For baby, a breast-milk cappuccino: Morning feed gives infants a natural pick-me-up
By Jenny Hope
Breast-fed babies receive a different milk drink depending on the time of day – the natural equivalent of cappuccino in the morning and Horlicks at night, say scientists.
Breast milk delivered in the morning gives infants a pick-me-up because it contains natural stimulants.
But the night-time version will help babies sleep thanks to calming chemical compounds, a report claims.
This means mums who express milk for feeding from a bottle should make sure it is given to baby at the same time it came from the breast – otherwise it could disrupt sleeping patterns. The report in the journal
Nutritional Neuroscience might explain why some babies sleep or become active at odd times of day or night when working mothers express milk for use later in the day.
They could be giving morning milk in the evening and vice versa.
Spanish researchers discovered the chemical make-up of breast milk changes across a 24-hour period.

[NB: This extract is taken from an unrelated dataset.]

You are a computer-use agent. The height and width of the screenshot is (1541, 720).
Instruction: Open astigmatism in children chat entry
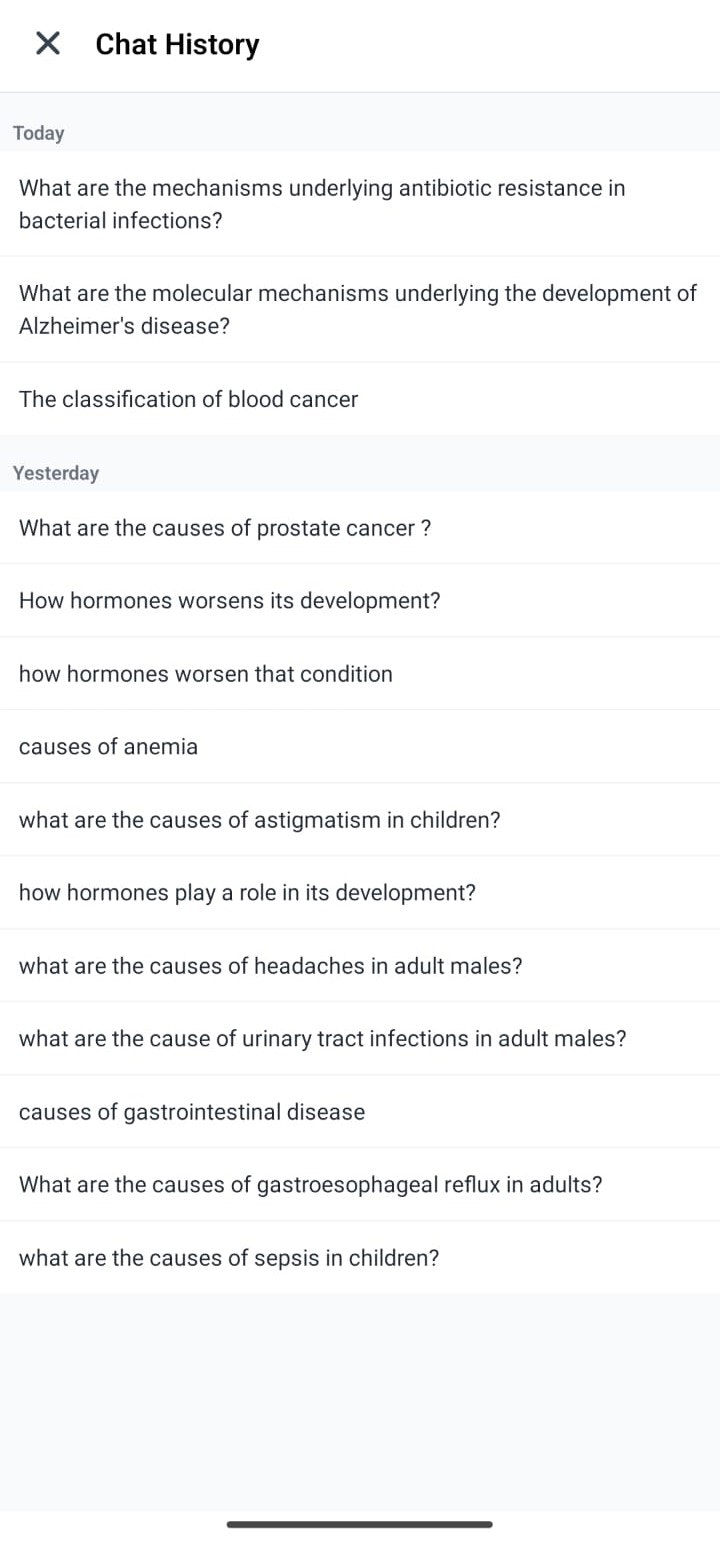[x=260, y=820]
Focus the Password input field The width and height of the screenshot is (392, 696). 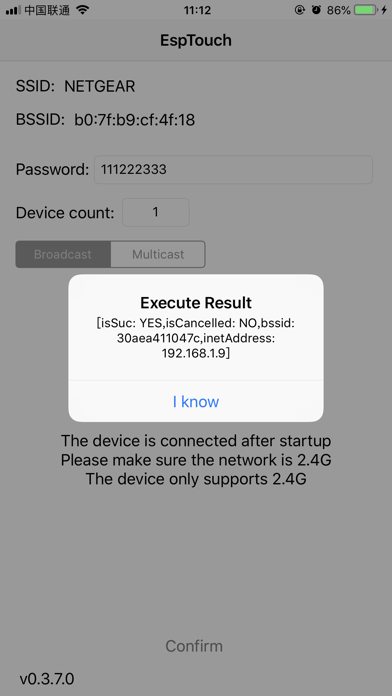coord(233,169)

A woman’s body adapts the amount it produces of nucleotides – compounds used to regulate a baby’s sleep or promote activity-Breast milk has three different nucleotides – adenosine, guanosine and uridine – and the combination between them decides whether a baby is restless or sleepy or normally active.
The scientists from the University of Extremadura looked at samples of breast milk taken at eight different points of the day from a group of new mothers.
The nucleotide concentrations during the night were at their most sleep-inducing but less so during the day.
Researcher Cristina Sanchez said ‘You wouldn’t give anyone a coffee at night, and the same is true of milk.
‘It has day-specific ingredients that stimulate-activity in the infant, and other nighttime components that help the baby to rest.
‘It is a mistake for the mother to express the milk at a certain time and then store it and feed it to the baby at a different time.’
NHS experts say breastfeeding gives babies all the nutrients they need for the first six months of life.
Research published earlier this year found women who breastfeed are less likely to have high blood pressure, diabetes and high cholesterol, and heart disease.
Other studies have shown breastfeeding helps protect mothers against ovarian and breast cancer, and osteoporosis in later life.